◆ To do:
Within the entries below, find every line that has the string "cell", then copy it.

Saved entries:
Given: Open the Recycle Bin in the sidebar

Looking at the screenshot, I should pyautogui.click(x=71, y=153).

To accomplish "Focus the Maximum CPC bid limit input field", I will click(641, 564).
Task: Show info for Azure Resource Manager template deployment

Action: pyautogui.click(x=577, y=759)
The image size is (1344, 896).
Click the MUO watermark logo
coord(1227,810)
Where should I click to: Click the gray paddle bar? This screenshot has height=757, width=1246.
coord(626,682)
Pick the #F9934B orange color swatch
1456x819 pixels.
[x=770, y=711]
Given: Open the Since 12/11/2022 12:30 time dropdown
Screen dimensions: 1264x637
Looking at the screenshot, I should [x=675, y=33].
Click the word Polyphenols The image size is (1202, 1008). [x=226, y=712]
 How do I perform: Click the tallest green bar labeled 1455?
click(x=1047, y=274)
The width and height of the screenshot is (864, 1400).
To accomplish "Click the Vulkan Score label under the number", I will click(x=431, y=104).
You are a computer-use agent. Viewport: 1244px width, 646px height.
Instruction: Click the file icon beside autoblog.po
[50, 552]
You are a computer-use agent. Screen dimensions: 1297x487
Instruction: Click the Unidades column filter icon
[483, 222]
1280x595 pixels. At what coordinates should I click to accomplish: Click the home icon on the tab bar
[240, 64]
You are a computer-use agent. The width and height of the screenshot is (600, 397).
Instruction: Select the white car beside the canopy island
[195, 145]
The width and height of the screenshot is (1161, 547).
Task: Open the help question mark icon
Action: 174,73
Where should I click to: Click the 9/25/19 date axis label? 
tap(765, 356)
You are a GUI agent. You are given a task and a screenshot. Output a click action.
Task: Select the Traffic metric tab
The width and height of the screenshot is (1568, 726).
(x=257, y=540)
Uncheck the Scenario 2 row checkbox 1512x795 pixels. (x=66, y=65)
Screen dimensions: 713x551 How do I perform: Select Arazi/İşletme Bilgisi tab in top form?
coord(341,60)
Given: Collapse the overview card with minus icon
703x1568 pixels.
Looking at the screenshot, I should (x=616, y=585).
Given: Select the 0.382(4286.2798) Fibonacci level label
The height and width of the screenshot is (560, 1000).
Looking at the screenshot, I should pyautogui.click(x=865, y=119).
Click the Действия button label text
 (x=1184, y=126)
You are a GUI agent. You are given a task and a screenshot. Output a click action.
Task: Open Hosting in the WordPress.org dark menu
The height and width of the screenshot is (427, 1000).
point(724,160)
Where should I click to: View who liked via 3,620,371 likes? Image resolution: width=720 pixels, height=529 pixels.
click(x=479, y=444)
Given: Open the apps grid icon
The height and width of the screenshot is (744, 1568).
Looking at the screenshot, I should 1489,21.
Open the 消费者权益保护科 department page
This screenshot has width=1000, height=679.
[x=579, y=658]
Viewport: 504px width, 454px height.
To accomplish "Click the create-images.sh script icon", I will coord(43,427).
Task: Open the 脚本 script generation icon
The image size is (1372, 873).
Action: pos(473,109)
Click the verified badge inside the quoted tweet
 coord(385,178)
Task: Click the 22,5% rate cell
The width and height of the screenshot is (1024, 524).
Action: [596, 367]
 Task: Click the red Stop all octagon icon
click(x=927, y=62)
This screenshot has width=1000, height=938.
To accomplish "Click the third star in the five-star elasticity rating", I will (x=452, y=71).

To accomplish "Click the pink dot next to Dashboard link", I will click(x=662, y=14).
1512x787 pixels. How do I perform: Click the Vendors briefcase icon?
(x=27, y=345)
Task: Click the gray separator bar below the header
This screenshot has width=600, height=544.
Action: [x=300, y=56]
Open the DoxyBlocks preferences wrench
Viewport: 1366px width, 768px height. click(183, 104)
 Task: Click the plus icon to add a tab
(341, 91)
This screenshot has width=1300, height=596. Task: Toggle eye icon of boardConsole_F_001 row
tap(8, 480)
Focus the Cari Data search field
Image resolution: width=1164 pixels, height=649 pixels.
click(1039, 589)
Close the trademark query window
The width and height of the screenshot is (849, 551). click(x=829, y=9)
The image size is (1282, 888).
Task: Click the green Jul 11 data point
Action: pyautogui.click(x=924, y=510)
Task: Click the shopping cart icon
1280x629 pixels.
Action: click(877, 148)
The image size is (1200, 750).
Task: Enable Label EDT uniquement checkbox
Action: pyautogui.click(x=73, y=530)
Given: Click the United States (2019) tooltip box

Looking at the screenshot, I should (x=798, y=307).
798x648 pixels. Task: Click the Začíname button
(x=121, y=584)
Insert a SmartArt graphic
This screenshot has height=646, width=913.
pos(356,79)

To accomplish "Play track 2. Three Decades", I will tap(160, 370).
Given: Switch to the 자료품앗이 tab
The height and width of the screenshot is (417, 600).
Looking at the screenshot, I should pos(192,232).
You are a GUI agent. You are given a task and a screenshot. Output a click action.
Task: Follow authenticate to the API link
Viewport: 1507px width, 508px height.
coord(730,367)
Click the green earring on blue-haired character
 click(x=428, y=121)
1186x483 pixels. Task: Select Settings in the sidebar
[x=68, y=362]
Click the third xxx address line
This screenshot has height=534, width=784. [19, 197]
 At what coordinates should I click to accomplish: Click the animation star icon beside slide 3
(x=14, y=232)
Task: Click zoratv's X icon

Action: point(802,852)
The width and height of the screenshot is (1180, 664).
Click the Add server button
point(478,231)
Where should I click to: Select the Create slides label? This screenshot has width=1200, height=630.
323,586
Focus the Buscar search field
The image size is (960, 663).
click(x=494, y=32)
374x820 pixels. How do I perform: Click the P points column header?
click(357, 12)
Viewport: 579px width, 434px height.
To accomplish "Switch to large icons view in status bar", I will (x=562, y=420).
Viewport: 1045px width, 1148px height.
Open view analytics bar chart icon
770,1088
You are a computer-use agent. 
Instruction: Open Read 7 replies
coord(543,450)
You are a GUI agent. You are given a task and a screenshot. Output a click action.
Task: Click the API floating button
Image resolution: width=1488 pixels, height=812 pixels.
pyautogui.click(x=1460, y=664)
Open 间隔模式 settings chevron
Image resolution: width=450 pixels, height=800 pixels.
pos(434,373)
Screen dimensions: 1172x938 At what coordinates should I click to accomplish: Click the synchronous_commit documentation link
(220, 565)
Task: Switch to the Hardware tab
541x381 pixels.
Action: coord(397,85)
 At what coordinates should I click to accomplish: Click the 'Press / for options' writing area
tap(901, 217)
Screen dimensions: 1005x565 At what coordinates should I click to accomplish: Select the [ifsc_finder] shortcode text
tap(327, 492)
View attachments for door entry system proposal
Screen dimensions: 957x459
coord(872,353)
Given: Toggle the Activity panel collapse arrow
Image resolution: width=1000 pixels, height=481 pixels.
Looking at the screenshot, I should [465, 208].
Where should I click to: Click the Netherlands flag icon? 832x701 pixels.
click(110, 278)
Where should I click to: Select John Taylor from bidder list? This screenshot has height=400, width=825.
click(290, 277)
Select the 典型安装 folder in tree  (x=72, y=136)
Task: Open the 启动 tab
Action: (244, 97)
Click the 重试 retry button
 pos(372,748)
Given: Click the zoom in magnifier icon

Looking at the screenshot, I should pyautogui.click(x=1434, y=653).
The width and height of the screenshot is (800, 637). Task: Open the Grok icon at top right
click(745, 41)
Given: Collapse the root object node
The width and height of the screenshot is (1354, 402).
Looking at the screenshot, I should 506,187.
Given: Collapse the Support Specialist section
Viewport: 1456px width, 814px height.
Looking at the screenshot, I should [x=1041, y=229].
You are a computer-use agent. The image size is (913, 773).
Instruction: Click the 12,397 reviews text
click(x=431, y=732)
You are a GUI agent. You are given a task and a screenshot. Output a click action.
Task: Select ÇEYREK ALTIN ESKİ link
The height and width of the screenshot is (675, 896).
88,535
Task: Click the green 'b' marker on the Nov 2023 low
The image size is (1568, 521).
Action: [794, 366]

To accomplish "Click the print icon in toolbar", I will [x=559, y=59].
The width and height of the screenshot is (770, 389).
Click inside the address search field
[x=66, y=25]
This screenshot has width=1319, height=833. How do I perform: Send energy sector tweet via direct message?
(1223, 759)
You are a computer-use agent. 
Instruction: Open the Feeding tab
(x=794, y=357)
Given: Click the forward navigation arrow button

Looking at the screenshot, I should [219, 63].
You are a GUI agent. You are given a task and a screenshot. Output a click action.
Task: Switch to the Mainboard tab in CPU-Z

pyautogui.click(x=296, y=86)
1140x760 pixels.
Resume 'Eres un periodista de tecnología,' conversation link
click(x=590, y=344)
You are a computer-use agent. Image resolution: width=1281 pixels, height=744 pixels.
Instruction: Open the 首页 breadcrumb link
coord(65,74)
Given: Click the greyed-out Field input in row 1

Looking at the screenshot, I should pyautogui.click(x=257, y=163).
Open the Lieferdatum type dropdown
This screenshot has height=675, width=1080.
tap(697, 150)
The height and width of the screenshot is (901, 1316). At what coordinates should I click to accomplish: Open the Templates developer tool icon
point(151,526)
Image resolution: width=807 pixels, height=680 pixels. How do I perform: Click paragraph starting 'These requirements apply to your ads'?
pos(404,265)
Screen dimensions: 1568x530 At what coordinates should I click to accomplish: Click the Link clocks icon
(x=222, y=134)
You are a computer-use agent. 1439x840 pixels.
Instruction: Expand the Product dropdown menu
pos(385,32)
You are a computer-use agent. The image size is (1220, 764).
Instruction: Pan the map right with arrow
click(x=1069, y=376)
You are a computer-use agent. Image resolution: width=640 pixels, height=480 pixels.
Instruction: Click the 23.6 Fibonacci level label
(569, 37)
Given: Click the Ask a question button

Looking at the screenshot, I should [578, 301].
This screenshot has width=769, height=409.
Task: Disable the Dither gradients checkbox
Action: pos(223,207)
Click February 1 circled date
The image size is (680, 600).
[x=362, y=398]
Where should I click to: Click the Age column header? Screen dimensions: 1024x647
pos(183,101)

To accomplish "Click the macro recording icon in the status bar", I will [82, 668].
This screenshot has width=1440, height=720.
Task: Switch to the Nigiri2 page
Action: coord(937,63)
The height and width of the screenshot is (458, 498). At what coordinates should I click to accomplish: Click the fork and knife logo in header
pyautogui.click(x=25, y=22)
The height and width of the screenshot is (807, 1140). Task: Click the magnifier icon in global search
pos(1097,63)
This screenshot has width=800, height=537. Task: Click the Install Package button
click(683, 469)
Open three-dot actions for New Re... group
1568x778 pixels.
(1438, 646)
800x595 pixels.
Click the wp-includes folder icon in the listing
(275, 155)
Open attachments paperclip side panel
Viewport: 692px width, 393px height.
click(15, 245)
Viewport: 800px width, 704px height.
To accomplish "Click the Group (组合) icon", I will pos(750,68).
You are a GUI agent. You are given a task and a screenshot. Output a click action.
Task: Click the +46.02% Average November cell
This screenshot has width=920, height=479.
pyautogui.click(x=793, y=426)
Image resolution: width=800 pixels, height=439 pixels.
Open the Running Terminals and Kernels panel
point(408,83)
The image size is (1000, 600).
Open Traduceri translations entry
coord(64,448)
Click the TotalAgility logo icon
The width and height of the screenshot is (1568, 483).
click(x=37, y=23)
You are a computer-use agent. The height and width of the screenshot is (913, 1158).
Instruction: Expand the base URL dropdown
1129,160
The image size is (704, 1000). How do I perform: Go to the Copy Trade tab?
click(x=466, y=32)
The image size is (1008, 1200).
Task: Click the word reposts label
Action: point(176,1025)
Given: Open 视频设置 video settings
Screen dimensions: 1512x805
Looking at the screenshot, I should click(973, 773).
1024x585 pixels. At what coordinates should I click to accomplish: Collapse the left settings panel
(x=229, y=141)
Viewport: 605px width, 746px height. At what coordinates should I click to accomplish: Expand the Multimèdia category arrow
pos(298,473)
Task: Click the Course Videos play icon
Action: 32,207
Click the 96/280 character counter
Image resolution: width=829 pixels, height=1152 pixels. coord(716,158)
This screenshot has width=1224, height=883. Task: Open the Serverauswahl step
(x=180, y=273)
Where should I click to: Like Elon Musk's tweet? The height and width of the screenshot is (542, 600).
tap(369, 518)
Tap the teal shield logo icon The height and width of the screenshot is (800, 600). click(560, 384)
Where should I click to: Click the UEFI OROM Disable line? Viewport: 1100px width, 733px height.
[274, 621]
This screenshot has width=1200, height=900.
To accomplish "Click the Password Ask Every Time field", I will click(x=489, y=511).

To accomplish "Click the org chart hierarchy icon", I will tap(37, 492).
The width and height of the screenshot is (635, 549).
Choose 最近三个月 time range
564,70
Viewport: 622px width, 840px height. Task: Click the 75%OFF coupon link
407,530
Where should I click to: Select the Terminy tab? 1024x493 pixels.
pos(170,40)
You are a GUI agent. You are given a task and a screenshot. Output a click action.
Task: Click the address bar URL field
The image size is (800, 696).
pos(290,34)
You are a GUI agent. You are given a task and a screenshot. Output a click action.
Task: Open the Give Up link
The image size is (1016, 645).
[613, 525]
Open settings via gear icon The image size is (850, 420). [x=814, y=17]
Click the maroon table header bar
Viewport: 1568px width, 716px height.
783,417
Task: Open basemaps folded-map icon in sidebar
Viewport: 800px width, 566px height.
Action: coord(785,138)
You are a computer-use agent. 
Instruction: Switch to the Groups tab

◆ Finished task:
Task: Click the 22,5% rate cell
Task: Click the +46.02% Average November cell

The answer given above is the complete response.